My sons gobbled it up like they hadn't eaten anything for a week! (I was no slacker either - oinks all 'round  ) 
I took your advice and put in more Parmesan (probably about 3/4 cup, just used up what I had) outside of that followed your recipe (just poached the chicken) and if we were rating I would sure give it a 5 star review! 
Also think mushrooms would be a great addition!

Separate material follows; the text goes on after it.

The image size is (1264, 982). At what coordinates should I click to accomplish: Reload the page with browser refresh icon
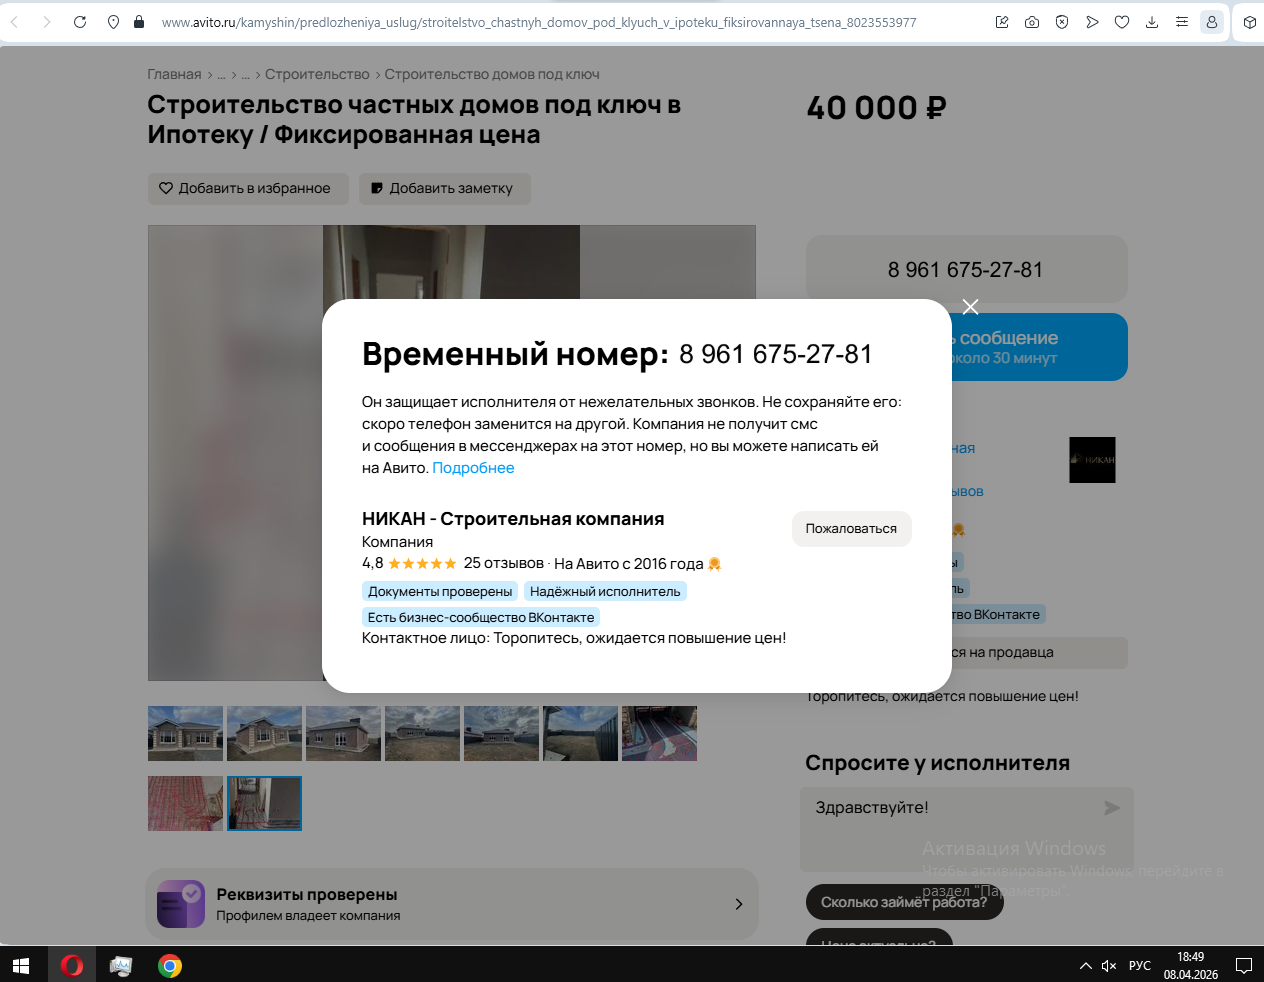coord(80,22)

Thanks again for sharing this great recipe!


----------



## GB (Oct 18, 2004)

Oh wasabi woman I am so glad it went over so well!!! Yeah there are almost never any leftovers when I make it, but if there are then my MIL makes me bring them to her 

Yeah I think mushrooms would go very well with this. I will have to try that next time. I personally don't eat them (but I keep trying them from time to time and I think they may grow on me), but my wife loves them and would be very happy with that addition.


----------



## wasabi woman (Oct 18, 2004)

GB said:
			
		

> I think they may grow on me



Maybe start with the sliced canned ones, drain them and put them in the butter when you are sauteeing the garlic?  (How bad can anything be when it's got that nice garlic flavor?   )


Thanks again!


----------



## GB (Oct 18, 2004)

Garlic sure does make anything better


----------



## mudbug (Oct 18, 2004)

GB, there's no such thing as too much garlic, except for maybe in oatmeal!


----------



## GB (Oct 18, 2004)

I couldn't agree more mudbug. I would even be willing to bet that someone on this board would be able to make a garlic oatmeal that tasted great. Anyone up for the challenge?


----------



## mudbug (Oct 18, 2004)

I know people out there make garlic ice cream.  Saw it on one of those FoodTV shows about festivals.  They do the garlic one in Gilroy, CA.


----------



## kitchenelf (Oct 18, 2004)

GB said:
			
		

> Anyone up for the challenge?



NO!!!!!!  :P


----------